Several additional limitations of our study merit consideration. First, this study used data from 2005 to 2006. Since that time, coronary angiography facilities in Ontario have increased substantially, and we would anticipate overall wait times have reduced. However, concurrent to this increase in supply, the indications for coronary angiography have expanded, especially for patients hospitalized with acute coronary syndromes[24, 25]. As a sensitivity analysis, we repeated our analysis using data from 2001-2004. As seen in Additional file 1, we found similar results using this earlier cohort, with both cath lab and physician supply playing a larger role. Indeed, as procedural capacity has improved in recent years, physician factors have played a lesser role in residual wait times. Therefore, we anticipate that our conclusions will apply to contemporary practice, although the magnitude may vary.

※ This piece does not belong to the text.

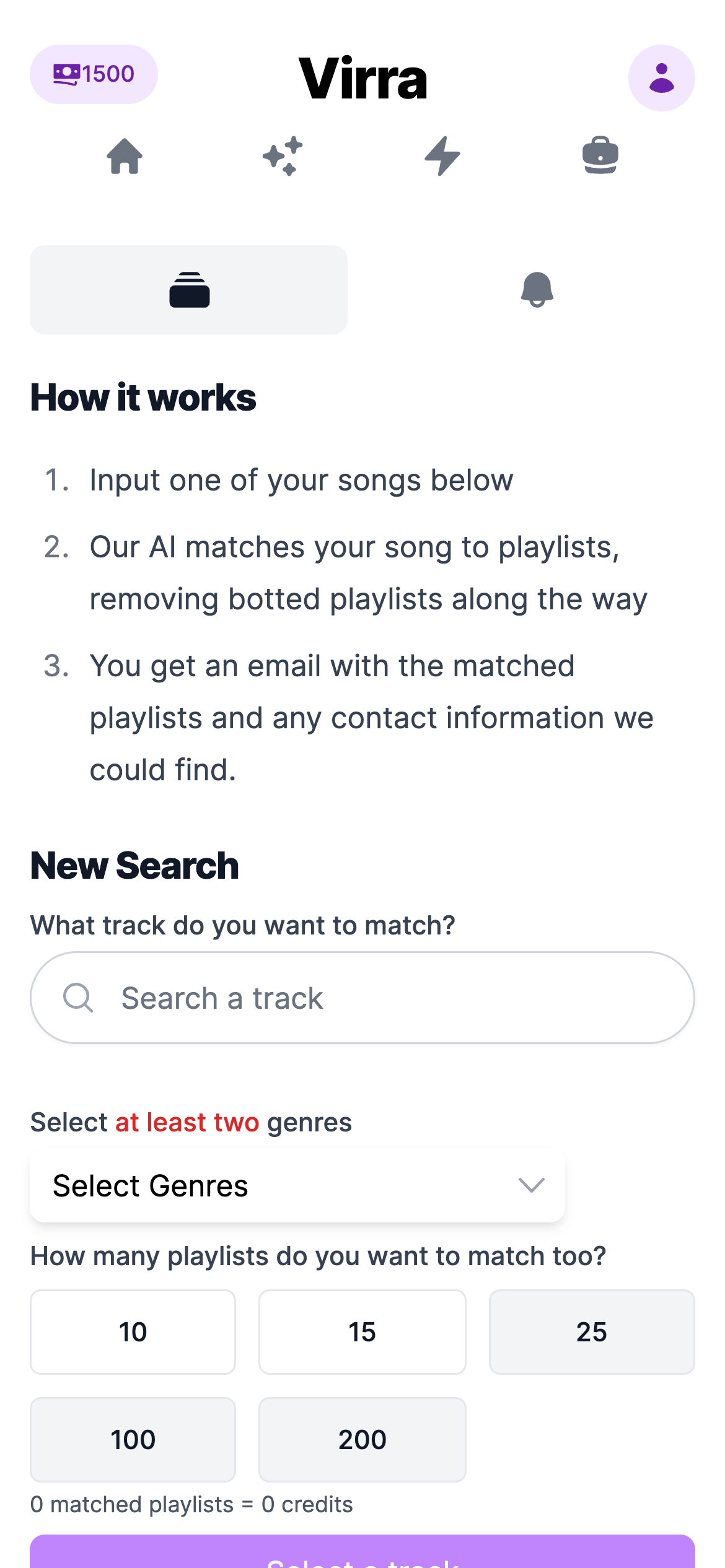Open the user profile avatar
Screen dimensions: 725x1568
tap(661, 78)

Second, the use of the urgency score may vary from institution to institution. Although some may use the score itself to triage, others may use it as a monitoring tool to assess if implicit triage is appropriate. Nonetheless, given the allocation of RMWT to urgency scores by the CCN and ongoing surveillance of institutional adherence to these guidelines, the urgency score provides a structured framework for wait time management.

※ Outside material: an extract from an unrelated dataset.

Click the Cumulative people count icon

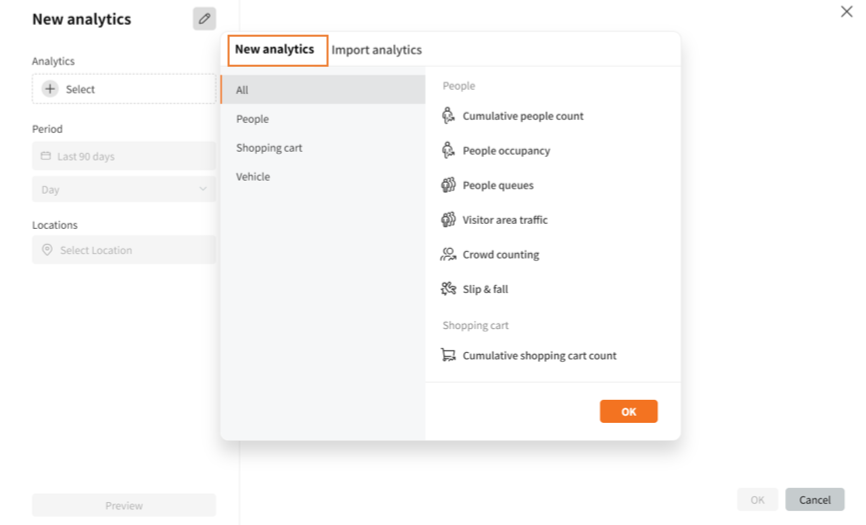coord(448,116)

Third, we performed a complete case analysis, assuming that the 12% of patients with missing data were missing completely at random (MCAR). In Additional file 3, we examined the characteristics of patients with complete data and those with missing data elements, and found the cohorts were reasonably matched. However, there were differences in the urgency score and wait times between the complete case cohort and those with missing data (urgency score of 4.1 for missing data versus 3.9 for complete case cohort; wait-time of 12.6 days for the missing data versus 9.7 days in the complete case cohort). In addition, it appeared that the missing data was not evenly distributed between regions. As such, we cannot rule out the possibility that the pattern of missing data is contingent on the other available observed parameters such as regional supply or on any unobserved characteristics of the patients themselves.
Finally, our study only addresses the differences in access to angiography of patients who have already been assessed by a physician and thereby referred for a diagnostic procedure. Arguably, a substantial burden of disease exists in the proportion of the population who has no access to physicians, and therefore never evaluated nor referred. Therefore, it is likely that the impact of supply measures on regional access disparities, especially that of GP supply, is in fact greater than we have described.